══ Texte cité

Le juge motive brièvement sa décision en indiquant de quel document il s’agit sans en révéler les détails.

De façon générale, on peut classer en deux catégories les documents à l’égard desquels le privilège des communications entre client et avocat est invoqué : d’abord des notes préparées apparemment par des associés ou employés de Price Waterhouse (Edmonton) au cours de la vérification et de l’examen des états financiers consolidés d’Interprovincial Pipe Line Inc. pour l’année 1993, puis des documents échangés entre Price Waterhouse (Edmonton) et Price Waterhouse (Toronto) concernant des avis fournis par Price Waterhouse (Toronto) à un avocat indépendant dont les requérantes avaient retenu les services afin qu’il leur fournisse un avis juridique. En ce qui concerne les documents de la première catégorie, certains d’entre eux sont la preuve, à leur face même, que les requérantes en connaissaient l’existence avant la signification des demandes à Price Waterhouse (Edmonton) par l’intimé. En ce qui concerne les documents de la seconde catégorie, ils ne font pas preuve en soi que les requérantes en connaissaient l’existence avant la signification des demandes, et aucune autre preuve ne m’a été soumise à cet égard.

Dans le cadre de la vérification et de l’examen, Price Waterhouse (Edmonton) était autorisée à se fonder sur le paragraphe 170(1) de la Loi canadienne sur les sociétés par actions[2], lequel dispose :

170. (1) Les administrateurs, dirigeants, employés ou mandataires de la société, ou leurs prédécesseurs, doivent, à la demande du vérificateur :

a) le renseigner;

b) lui donner accès à tous les registres, documents, livres, comptes et pièces justificatives de la société ou de ses filiales,

dans la mesure où il l’estime nécessaire pour agir conformément à l’article 169 et où il est raisonnable pour ces personnes d’accéder à cette demande.

Au cours du contre-interrogatoire de James Andrew Telford sur l’affidavit qu’il a déposé au nom des requérantes en l’espèce, l’échange suivant a eu lieu au sujet de l’article 170 de la Loi canadienne sur les sociétés par actions invoqué par Price Waterhouse (Edmonton) et de la réponse des requérantes concernant les avis juridiques reçus d’un avocat de l’extérieur :

[traduction] Q. Vous ont-ils (Price Waterhouse (Edmonton)) expliqué pourquoi ils exigeaient ces avis juridiques?

R.   Ils ont dit qu’ils avaient—qu’ils avaient le droit, en vertu de la Loi canadienne sur les sociétés par actions, de demander ce qu’ils voulaient, et ils estimaient qu’afin de fournir un rapport de vérification clair et sans réserve, selon les normes généralement reconnues en la matière, ils devaient examiner ces avis juridiques.

════
══ Données fournies

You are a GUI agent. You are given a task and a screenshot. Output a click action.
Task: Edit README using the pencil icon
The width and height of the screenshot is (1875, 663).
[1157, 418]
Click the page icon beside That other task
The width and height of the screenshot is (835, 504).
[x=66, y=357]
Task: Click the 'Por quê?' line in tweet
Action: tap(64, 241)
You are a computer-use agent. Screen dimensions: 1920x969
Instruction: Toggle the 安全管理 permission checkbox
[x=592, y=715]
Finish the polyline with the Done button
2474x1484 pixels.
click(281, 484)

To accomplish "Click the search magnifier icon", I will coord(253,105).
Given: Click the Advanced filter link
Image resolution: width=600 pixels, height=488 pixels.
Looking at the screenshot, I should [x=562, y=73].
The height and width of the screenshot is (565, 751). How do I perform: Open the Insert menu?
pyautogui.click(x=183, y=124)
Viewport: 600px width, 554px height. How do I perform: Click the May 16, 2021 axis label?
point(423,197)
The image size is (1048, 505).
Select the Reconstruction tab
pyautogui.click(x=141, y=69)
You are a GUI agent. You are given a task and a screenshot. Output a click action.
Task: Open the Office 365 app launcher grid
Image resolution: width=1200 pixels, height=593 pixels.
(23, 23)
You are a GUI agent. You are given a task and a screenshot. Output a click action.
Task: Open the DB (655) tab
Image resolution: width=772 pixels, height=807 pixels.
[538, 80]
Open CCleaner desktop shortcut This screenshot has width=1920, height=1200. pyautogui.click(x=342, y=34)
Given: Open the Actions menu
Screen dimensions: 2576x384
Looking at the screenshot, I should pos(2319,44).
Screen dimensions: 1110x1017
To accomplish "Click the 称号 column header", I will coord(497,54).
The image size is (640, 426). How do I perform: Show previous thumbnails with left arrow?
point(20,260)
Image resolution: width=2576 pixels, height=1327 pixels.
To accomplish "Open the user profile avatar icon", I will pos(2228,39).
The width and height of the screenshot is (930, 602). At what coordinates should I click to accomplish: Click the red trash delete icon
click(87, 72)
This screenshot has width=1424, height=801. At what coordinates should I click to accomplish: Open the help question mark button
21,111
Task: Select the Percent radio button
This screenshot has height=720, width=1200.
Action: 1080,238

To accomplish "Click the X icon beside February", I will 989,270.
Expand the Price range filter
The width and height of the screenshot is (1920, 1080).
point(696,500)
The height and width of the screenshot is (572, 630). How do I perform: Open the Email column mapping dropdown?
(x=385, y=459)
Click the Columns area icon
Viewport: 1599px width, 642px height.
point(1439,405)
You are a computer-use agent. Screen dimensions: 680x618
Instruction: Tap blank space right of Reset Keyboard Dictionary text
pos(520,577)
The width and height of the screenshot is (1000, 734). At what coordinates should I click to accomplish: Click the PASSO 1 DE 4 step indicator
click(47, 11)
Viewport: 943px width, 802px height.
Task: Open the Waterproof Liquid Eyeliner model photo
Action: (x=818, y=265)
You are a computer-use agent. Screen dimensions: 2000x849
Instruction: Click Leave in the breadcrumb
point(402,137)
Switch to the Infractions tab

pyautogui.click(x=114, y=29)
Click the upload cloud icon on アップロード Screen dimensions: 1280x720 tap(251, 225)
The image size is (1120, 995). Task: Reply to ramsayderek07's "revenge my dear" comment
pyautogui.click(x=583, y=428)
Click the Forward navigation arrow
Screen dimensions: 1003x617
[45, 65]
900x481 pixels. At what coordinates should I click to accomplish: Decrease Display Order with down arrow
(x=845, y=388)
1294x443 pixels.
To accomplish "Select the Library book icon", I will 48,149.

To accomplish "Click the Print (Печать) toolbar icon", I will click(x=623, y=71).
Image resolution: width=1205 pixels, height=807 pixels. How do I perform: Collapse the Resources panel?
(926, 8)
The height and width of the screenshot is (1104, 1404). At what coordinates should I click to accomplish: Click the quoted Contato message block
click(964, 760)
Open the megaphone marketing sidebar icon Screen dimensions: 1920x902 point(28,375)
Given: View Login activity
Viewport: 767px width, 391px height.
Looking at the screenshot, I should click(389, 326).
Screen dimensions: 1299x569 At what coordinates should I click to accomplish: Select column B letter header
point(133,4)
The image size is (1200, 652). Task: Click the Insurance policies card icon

════

— Consigne —
Répondez aux questions suivantes d'après le texte cité.
1. Pour quelle année les états financiers consolidés d'Interprovincial Pipe Line Inc. ont-ils fait l'objet d'une vérification ?
2. Sur quel paragraphe de la Loi canadienne sur les sociétés par actions Price Waterhouse (Edmonton) était-elle autorisée à se fonder ?
3. Qui a été contre-interrogé sur l'affidavit déposé au nom des requérantes ?
Ces données n'interviennent pas dans l'exercice.

— Réponse —
1. 1993.
2. Le paragraphe 170(1).
3. James Andrew Telford.